RoboScript: Code Generation for Free-Form Manipulation Tasks across Real
and Simulation
Junting Chen,Yao Mu,Qiaojun Yu,Tianming Wei,Silang Wu,Zhecheng Yuan,Zhixuan Liang,Chao Yang,Kaipeng Zhang,Wenqi Shao,Yu Qiao,Huazhe Xu,Mingyu Ding,Ping Luo
2024-01-01
Abstract:Rapid progress in high-level task planning and code generation for open-world
robot manipulation has been witnessed in Embodied AI. However, previous studies
put much effort into general common sense reasoning and task planning
capabilities of large-scale language or multi-modal models, relatively little
effort on ensuring the deployability of generated code on real robots, and
other fundamental components of autonomous robot systems including robot
perception, motion planning, and control. To bridge this “ideal-to-real” gap,
this paper presents RobotScript, a platform for 1) a deployable robot
manipulation pipeline powered by code generation; and 2) a code generation
benchmark for robot manipulation tasks in free-form natural language. The
RobotScript platform addresses this gap by emphasizing the unified interface
with both simulation and real robots, based on abstraction from the Robot
Operating System (ROS), ensuring syntax compliance and simulation validation
with Gazebo.
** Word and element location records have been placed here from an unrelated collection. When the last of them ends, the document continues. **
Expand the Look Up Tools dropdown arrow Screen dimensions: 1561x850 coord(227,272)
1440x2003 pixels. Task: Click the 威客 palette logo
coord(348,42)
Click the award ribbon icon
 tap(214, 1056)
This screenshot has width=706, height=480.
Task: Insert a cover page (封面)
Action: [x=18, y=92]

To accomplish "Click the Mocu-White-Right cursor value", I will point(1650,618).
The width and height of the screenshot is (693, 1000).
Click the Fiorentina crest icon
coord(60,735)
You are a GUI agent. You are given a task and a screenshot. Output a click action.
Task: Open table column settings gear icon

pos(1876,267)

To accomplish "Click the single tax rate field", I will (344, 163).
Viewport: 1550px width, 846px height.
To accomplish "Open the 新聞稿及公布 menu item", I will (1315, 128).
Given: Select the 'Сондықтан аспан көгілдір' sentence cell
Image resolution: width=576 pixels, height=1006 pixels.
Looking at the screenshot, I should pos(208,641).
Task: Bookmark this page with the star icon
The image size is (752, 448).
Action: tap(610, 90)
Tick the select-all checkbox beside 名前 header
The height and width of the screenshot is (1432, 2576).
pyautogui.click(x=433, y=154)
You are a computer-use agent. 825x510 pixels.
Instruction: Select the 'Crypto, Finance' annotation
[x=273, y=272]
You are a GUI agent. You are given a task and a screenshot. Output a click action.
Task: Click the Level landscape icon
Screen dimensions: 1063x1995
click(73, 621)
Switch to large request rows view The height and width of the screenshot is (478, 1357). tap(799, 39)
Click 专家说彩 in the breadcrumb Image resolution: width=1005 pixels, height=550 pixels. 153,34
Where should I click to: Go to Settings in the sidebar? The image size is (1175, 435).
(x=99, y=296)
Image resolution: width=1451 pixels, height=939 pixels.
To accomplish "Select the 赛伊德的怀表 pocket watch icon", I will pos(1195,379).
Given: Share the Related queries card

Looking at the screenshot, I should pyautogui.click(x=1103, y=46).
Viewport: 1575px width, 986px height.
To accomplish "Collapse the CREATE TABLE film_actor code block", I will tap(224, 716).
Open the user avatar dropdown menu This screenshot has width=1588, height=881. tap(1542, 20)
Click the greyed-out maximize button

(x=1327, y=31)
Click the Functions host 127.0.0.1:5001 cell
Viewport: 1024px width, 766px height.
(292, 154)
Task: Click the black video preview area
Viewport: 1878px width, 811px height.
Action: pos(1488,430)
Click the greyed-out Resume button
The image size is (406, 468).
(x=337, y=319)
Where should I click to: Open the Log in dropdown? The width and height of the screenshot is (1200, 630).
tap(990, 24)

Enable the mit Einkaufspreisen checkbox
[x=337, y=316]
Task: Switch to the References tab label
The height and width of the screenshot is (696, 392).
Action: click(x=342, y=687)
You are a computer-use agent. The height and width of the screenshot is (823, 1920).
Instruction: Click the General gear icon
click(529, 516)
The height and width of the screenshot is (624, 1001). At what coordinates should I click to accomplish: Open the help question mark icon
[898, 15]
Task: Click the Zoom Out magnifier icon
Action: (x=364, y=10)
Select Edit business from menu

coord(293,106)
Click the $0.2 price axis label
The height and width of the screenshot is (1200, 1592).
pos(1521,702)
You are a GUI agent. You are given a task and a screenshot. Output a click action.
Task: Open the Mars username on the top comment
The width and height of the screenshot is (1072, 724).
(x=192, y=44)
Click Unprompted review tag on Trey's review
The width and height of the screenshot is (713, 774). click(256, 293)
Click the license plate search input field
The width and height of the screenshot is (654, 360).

We demonstrate the adaptability of our code generation framework
across multiple robot embodiments, including the Franka and UR5 robot arms, and
multiple grippers. Additionally, our benchmark assesses reasoning abilities for
physical space and constraints, highlighting the differences between GPT-3.5,
GPT-4, and Gemini in handling complex physical interactions. Finally, we
present a thorough evaluation on the whole system, exploring how each module in
the pipeline: code generation, perception, motion planning, and even object
geometric properties, impact the overall performance of the system.